In Chapters 1–3 we examined the form and content of moral didacticism in what remains of Hellenistic historiography until Diodorus Siculus. In Chapters 4–6 we have seen that the three extant Classical historiographers also moralised, and we have traced many of the moralising techniques of Hellenistic historiography back to them. However, it has also become clear that the Classical historiographers’ primary means of moral didacticism were different from those of their Hellenistic successors in that the moralising took place partly on the macro-level of structure, partly in a less explicit form than what is mostly seen in Hellenistic historiography.

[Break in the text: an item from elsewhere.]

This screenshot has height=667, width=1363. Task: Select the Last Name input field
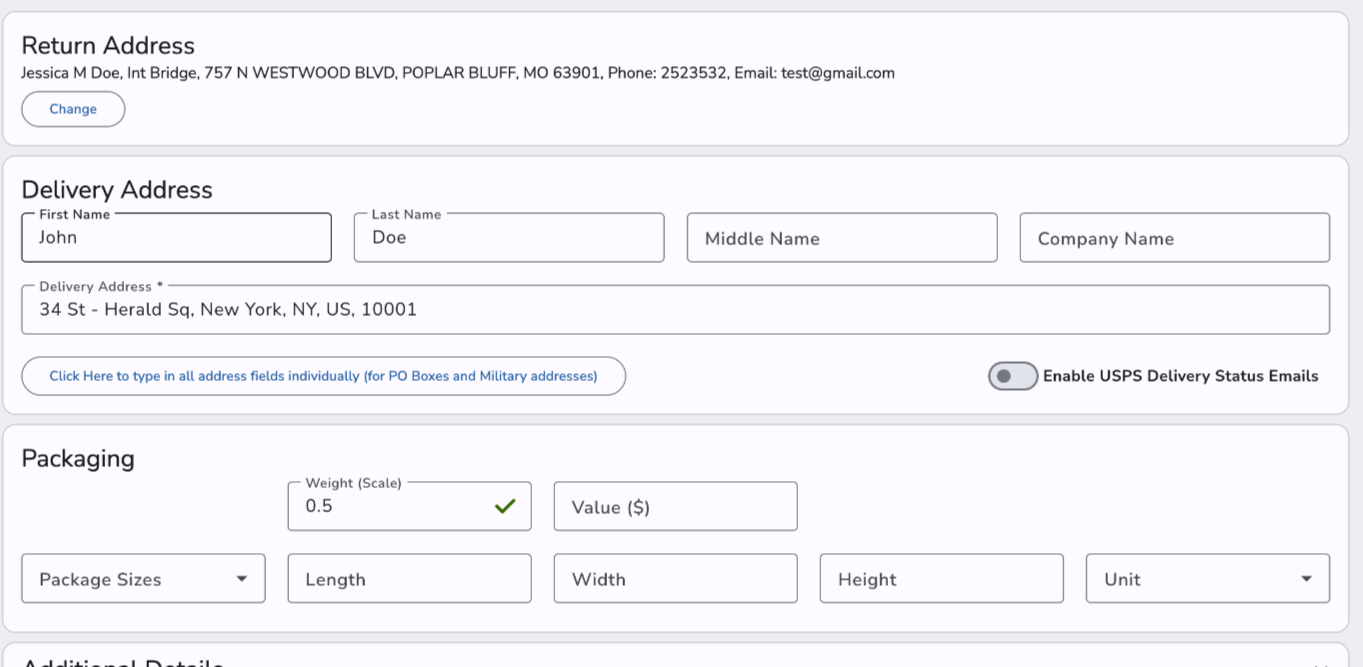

In this final chapter we shall examine the fragmentary remains of three famous works of the late Classical period and ask how this development from Classical to Hellenistic moralising happened. We have already seen that the moralising of Xenophon in some ways points towards the works of Hellenistic historiography; now we shall see whether the trend continues throughout the late Classical period or the development is less straightforward.

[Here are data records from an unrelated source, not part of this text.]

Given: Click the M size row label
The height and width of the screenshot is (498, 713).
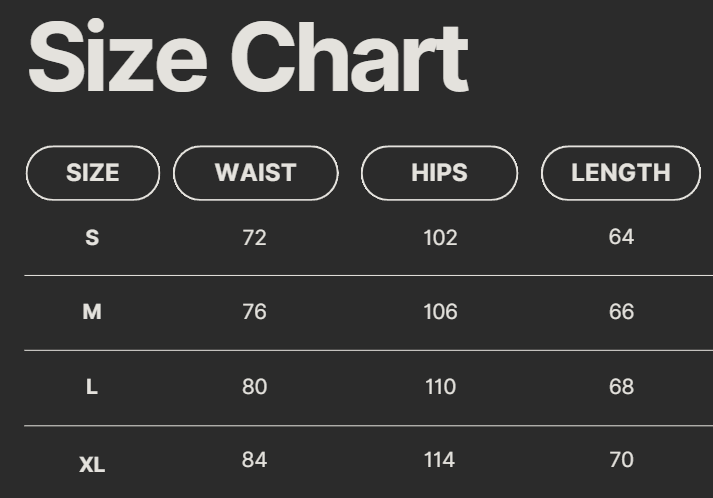Looking at the screenshot, I should coord(92,312).
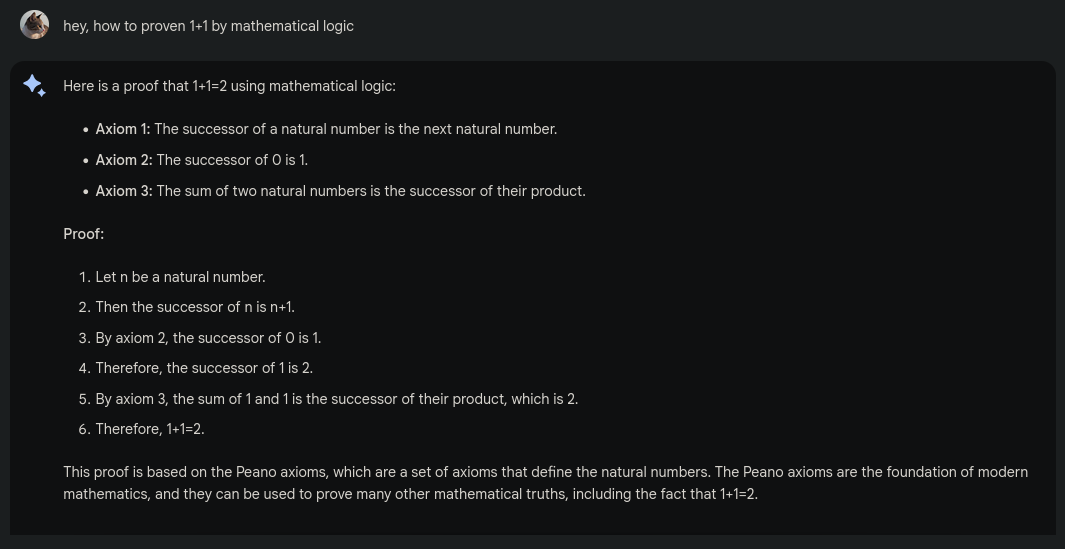Click the bold "Axiom 1:" label
This screenshot has height=549, width=1065.
123,129
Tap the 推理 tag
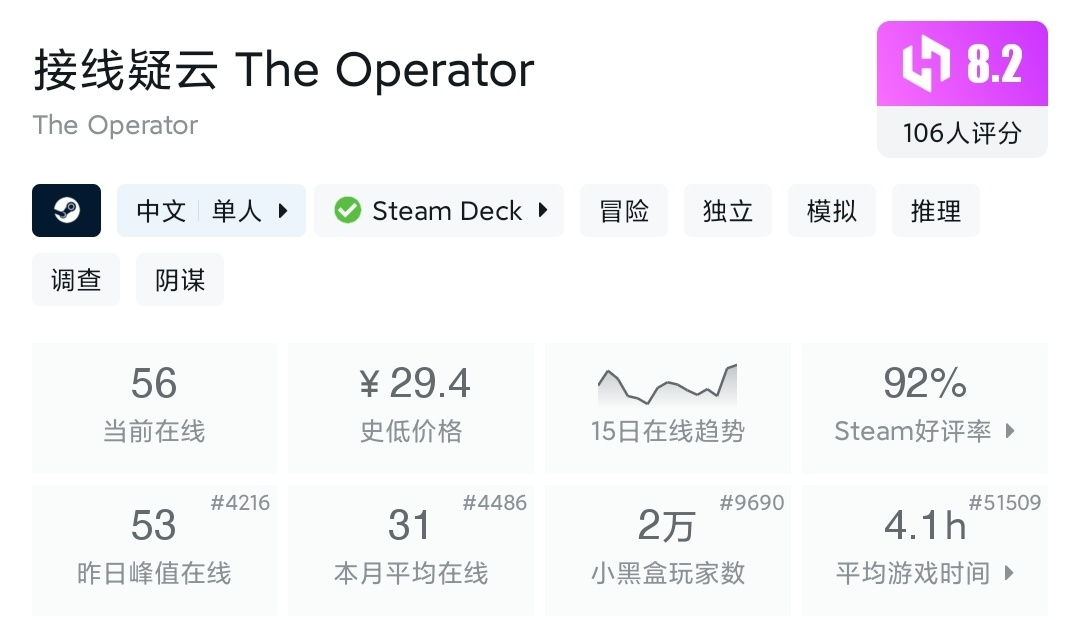The width and height of the screenshot is (1080, 620). point(936,211)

Three once famous universal and/or continuous histories from the fourth century survive only in fragments: those of the so-called Oxyrhynchus Historian, Ephorus of Cyme and Theopompus. We shall look at the remaining evidence of their works in turn. The methodological issues involved in interpreting fragments which were discussed in the introduction to Chapter 3 are equally relevant for the fragments of Classical historiography, but will not be repeated here.

THE OXYRHYNCHUS HISTORIAN

The Oxyrhynchus Historian (also known as P) was probably contemporary with Xenophon, although we cannot know for certain. His work is known from three papyrus fragments named after the places where they are kept: the London fragment (POxy 842, published in 1909 by Grenfell and Hunt), the Florence fragment (PSI 1304, published in 1949 by Bartoletti) and the Cairo fragment (published in 1976 by Koenen). This makes the text of the Oxyrhynchus Historian especially interesting because, unlike the other fragments of historiography looked at in this study, it represents the actual text written by the author (as closely as any second-century papyrus can be said to represent the exact words of a fourth-century writer) rather than a string of quotations, paraphrases and references by later authors.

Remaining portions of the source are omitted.